WHAT IS NEEDED
Your answer should be exactly the lines from the one that contains "You are a computer-use agent. The" through the final line of the entries below, and nothing else.

RECORDS SHOWN
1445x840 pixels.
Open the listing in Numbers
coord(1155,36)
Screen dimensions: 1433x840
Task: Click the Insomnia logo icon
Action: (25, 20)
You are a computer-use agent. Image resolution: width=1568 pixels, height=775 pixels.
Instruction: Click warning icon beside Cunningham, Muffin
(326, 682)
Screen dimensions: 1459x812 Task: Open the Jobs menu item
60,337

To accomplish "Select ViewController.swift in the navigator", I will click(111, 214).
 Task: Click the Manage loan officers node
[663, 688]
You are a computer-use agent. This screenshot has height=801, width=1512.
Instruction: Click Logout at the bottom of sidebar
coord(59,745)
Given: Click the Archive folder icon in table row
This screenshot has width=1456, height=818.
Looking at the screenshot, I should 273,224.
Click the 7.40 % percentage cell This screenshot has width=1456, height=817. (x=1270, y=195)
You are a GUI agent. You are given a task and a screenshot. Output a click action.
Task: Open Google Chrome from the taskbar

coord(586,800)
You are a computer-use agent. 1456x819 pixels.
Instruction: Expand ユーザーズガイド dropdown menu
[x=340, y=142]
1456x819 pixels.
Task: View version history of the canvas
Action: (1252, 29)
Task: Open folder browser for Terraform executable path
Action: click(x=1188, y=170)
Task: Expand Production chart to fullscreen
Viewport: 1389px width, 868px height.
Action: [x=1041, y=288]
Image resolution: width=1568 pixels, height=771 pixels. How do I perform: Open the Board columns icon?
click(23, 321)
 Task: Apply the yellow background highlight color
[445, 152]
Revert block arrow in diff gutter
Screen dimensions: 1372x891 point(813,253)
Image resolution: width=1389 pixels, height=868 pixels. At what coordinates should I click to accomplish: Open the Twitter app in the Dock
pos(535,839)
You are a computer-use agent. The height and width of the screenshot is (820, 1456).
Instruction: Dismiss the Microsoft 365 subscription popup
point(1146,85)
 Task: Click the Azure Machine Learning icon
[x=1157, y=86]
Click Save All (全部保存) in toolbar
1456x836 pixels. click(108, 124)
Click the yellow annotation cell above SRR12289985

TASK ANSWER
You are a computer-use agent. The height and width of the screenshot is (820, 1456).
Instruction: Dismiss the Microsoft 365 subscription popup
point(1146,85)
 Task: Click the Azure Machine Learning icon
[x=1157, y=86]
Click Save All (全部保存) in toolbar
1456x836 pixels. click(108, 124)
Click the yellow annotation cell above SRR12289985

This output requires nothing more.